Benzodiazepines: The Other Prescription Drug Problem

Megan Brooks

January 25, 2019

The prescribing of benzodiazepines during office visits has risen over the past decade; benzodiazepines are often coprescribed with opioids and other sedating medications, frequently for conditions other than anxiety and insomnia, new research shows.

Given that benzodiazepines have been implicated in a growing number of overdose-related deaths, this finding is concerning, the investigators told Medscape Medical News.

"The pendulum has begun to swing in how we prescribe opioids, but we really need to be cautious in how we prescribe benzodiazepines too. Benzodiazepines are easy to start but hard to stop," said study investigator Sumit Agarwal, MD, from Brigham and Women's Hospital in Boston, Massachusetts.

"I'm surprised that we're not talking about this more. This has been called our 'other' prescription drug problem," Agarwal added.

The study was published online January 25 in JAMA Network Open.

No Guidelines

Agarwal and coauthor Bruce Landon, MD, from Harvard Medical School, used nationally representative data to examine patterns in outpatient prescribing of benzodiazepines. The analysis included more than 386,000 ambulatory care visits from 2003 through 2015.

During the 13-year period, the rate at which benzodiazepines were prescribed during ambulatory care visits in the United States nearly doubled, from 3.8% in 2003 to 7.4% in 2015.

▶ Data excerpt
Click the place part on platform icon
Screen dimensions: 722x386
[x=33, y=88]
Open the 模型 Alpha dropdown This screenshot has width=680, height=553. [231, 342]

▶ Complete the following
1. In the article on benzodiazepine prescribing, how many ambulatory care visits did the analysis cover, and over which years?
2. Carry on the article about benzodiazepine prescribing, starting right after its last sentence.

▶ Answers per task
1. More than 386,000 visits, from 2003 through 2015.

2.
The rate of benzodiazepine prescribing during psychiatrist visits held steady during the study period (29.6% in 2003 and 30.2% in 2015) but increased among all other physicians. This increase included a doubling of prescribing by primary care physicians (PCPs), from 3.6% to 7.5%. As a group, PCPs accounted for more than half of benzodiazepine prescriptions (52.3%).

From 2003 through 2015, benzodiazepines were increasingly prescribed for anxiety and depression (from 26.6% to 33.5%), neurologic conditions (from 6.8% to 8.7%), and back pain or chronic pain (from 3.6% to 8.5%).

Coprescribing of benzodiazepines with opioids quadrupled during the study period, from 0.5% in 2003 to 2.0% in 2015, and coprescribing with other sedating medications doubled, from 0.7% to 1.5%.

"What is most striking is not just that the use of benzodiazapines has risen in the outpatient setting but also that it is increasingly being prescribed alongside opioids and other sedating medications, where the risks of adverse events are much more pronounced," said Agarwal.

The authors note that "surprisingly few guidelines exist for a medication that is prescribed by so many different types of physicians and for so many different indications."

Benzodiazepines "can be effective medications when used in appropriate patients for short-term use. But I fear that we're seeing a lot of chronic use, even though there isn't much evidence supporting its use past 8 or 10 weeks. In these patients, we should broach the idea of deprescribing with slow tapers," said Agarwal.

The study had no specific funding. Dr Agarwal receives salary support from the Health Resources and Services Administration and the Ryoichi Sasakawa Fellowship Fund. No other relevant financial relationships have been disclosed.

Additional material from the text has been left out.